Le rapport Tsinghua confirme l’imminence d’une réforme des prix du charbon et des hydrocarbures, et un contrôle de l’usage des énergies et de l’émission de gaz à effets de serre. L’action simultanée sur tous les fronts est nécessaire, pour laisser graduellement émerger un marché des énergies propres et renouvelables où les acteurs économiques trouvent intérêt à investir dans des énergies à bas carbone. 

D’ici 2030, l’intensité carbonique (l’usage de houille nécessaire pour produire 1% de PIB) aura réduit de 58% . Teng Fei, co-auteur du rapport précise : pour gagner le pari de 2030, cette intensité carbonique devra d’ici là décliner à rythme supérieur à la croissance du PIB, et le PIB baisser à 4 ou 5%. 

Depuis le COP15 de 2009 à Copenhague, la Chine, qui défendait âprement le droit du Tiers monde à polluer comme bon lui semblait (la Chine est aujourd’hui 1er émetteur mondial avec 30% du total) a donc énormément évolué.

Xi Jinping a donné à ce revirement une raison patriotique mais raisonnable, pour soutenir une discipline supranationale contraignante afin de limiter le réchauffement climatique à 2° d’ici la fin du siècle : « la Chine ne change pas suite aux pressions extérieures, mais selon ses besoins ». Depuis 2010, le pays est entré dans une courbe exponentielle de détérioration atmosphérique. 

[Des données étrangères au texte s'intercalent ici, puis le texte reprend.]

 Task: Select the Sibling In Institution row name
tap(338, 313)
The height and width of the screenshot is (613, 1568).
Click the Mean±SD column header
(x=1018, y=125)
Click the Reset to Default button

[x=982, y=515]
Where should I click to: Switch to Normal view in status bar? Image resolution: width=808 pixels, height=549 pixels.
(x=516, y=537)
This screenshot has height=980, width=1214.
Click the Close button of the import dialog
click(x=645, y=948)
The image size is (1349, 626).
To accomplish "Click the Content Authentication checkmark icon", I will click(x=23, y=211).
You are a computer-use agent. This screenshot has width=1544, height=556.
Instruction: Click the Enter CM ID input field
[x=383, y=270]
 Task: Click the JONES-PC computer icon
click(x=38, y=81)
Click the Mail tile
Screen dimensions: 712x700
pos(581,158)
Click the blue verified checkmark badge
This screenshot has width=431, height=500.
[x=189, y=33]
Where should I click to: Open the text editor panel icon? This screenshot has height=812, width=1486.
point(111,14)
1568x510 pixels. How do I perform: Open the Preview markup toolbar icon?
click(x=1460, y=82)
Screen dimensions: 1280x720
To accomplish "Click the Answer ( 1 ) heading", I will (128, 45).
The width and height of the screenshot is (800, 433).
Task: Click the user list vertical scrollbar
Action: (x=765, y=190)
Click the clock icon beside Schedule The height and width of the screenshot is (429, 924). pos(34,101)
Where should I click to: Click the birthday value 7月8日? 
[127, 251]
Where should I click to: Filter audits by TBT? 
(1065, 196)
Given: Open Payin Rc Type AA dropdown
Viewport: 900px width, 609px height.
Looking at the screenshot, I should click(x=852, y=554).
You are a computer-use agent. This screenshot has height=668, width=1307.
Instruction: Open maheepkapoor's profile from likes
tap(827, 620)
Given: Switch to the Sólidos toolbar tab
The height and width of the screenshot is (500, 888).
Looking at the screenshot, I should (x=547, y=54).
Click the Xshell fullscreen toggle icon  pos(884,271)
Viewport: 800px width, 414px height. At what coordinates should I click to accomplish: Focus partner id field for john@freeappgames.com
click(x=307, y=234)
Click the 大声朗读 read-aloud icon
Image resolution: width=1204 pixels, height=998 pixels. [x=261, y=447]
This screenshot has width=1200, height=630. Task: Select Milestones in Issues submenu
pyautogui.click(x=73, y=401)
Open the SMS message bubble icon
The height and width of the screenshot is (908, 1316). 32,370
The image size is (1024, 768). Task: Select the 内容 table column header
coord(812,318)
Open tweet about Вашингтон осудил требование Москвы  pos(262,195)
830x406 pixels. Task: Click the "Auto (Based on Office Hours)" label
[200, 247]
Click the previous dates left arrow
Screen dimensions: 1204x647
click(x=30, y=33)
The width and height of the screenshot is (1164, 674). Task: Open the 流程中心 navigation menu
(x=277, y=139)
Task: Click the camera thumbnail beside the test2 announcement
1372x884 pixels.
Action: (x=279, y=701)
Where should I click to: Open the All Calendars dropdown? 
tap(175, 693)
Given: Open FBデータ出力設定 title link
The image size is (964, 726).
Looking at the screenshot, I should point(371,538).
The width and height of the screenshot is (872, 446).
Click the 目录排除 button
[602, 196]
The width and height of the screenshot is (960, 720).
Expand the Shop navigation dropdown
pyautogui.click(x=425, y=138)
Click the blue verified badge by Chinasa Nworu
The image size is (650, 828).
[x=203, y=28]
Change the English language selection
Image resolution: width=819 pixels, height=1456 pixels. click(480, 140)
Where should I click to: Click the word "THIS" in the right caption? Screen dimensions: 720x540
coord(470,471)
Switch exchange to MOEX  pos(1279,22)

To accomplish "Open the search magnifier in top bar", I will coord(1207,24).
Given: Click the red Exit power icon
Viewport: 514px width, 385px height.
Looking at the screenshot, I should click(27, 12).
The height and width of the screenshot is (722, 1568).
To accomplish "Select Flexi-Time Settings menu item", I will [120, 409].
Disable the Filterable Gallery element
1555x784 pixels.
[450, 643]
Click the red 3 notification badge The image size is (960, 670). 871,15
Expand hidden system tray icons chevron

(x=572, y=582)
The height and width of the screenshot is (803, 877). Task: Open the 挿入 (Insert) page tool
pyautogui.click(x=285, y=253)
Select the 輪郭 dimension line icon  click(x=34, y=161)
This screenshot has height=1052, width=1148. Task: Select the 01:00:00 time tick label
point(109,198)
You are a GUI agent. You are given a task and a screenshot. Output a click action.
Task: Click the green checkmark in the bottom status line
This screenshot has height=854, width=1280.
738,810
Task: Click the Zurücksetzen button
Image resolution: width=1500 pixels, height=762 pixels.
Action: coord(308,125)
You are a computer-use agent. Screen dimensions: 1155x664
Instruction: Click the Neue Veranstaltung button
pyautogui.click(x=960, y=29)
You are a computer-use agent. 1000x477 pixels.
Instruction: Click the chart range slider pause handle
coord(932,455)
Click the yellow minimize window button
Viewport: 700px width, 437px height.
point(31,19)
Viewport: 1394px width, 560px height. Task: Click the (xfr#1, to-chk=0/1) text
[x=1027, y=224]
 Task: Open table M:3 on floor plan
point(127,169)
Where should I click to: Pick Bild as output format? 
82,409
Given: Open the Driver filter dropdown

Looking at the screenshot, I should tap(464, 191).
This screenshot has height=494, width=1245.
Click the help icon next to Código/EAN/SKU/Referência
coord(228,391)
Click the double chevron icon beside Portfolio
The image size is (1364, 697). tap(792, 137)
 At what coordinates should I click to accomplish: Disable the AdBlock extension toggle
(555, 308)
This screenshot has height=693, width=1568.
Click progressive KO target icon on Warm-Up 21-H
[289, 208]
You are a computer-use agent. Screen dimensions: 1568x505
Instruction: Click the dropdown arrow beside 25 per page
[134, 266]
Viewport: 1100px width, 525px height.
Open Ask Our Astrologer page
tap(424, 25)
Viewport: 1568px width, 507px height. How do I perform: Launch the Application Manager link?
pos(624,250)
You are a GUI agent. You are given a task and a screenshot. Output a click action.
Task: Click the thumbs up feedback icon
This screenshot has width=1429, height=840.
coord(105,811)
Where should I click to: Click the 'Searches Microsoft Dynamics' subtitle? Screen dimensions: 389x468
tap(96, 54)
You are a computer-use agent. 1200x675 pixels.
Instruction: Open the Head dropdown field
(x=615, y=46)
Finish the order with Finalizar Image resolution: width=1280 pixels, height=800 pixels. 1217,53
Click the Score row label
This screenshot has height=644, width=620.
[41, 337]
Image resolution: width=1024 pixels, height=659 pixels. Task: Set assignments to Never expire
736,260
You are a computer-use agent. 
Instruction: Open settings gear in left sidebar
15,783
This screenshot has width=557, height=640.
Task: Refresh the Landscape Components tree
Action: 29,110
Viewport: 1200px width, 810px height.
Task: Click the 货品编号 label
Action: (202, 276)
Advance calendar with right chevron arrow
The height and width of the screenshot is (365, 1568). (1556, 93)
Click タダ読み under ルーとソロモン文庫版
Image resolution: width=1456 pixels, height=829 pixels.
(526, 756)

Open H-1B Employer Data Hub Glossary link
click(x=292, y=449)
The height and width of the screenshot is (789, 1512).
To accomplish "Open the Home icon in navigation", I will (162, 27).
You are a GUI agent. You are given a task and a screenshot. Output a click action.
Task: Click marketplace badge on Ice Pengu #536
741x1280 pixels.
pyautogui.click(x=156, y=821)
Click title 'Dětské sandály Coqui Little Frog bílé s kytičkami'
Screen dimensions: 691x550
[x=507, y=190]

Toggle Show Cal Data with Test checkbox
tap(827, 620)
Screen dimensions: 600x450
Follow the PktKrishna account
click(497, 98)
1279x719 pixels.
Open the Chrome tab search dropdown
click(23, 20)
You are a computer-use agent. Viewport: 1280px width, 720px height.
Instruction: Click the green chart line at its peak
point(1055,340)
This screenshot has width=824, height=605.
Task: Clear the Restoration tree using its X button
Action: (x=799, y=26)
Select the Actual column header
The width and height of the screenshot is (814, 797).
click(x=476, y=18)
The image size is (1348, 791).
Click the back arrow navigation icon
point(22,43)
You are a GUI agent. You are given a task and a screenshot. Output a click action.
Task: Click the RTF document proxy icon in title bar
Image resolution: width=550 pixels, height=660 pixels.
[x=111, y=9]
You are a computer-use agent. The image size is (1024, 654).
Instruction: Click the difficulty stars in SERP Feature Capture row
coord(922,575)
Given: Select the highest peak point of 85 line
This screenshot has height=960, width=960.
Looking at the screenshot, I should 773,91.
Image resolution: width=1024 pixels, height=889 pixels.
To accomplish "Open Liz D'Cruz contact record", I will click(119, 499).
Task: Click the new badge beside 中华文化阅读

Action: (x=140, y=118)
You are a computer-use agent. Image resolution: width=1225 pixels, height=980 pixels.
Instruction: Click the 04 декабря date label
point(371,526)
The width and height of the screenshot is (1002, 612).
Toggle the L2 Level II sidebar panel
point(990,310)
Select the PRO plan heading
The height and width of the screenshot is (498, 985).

En 2012, le nombre de décès dus au charbon industriel a atteint 670.000, dont 350.000 par artériosclérose, 170.000 par arrêt cardiaque, 84.000 par maladie pulmonaire chronique et 65.000 par cancer des poumons. 

Sur les chances d’entente à Lima et surtout au COP21 à Paris fin 2015, les négociateurs chinois comme Su Wei ou Xie Zhenhua sont prudemment optimistes, mais sans aller jusqu’à espérer un objectif fort. C’est d’une part, que le tournant de déconstruction « idéologique » entamé par le pays, n’est pas achevé : Su Wei continue à réclamer que l’effort de décarbonisation soit surtout à charge des pays « riches ». 

Mais d’autre part, cette faible ambition dévoile la nouvelle hantise de la Chine, concernant cette négociation internationale : à présent qu’elle a pris le parti d’ « y aller », elle craint de devoir constater que les Etats-Unis ne suivent pas, et qu’elle se retrouve seule (avec l’Europe et une poignée d’autres) à s’imposer cette épreuve qui, dans un premier temps, favorisera ceux qui s’en abstiendront. 

Xie Zhenhua craint que le Parti Républicain américain, traditionnellement anti-écologique, remporte les présidentielles de 2016 et envoie à la trappe l’accord péniblement obtenu à Paris. On peut le comprendre : c’est ce qu’avait fait le Congrès il y a 20 ans, en refusant de ratifier le Protocole de Kyoto. Mais l’essentiel est ailleurs : dans la conscience du Parti au pouvoir, que son destin et celui du pays, tiennent à un ciel propre. A l’avenir, la Chine pourra user de son influence sur l’allié trans-pacifique, pour le convertir petit à petit à cet objectif.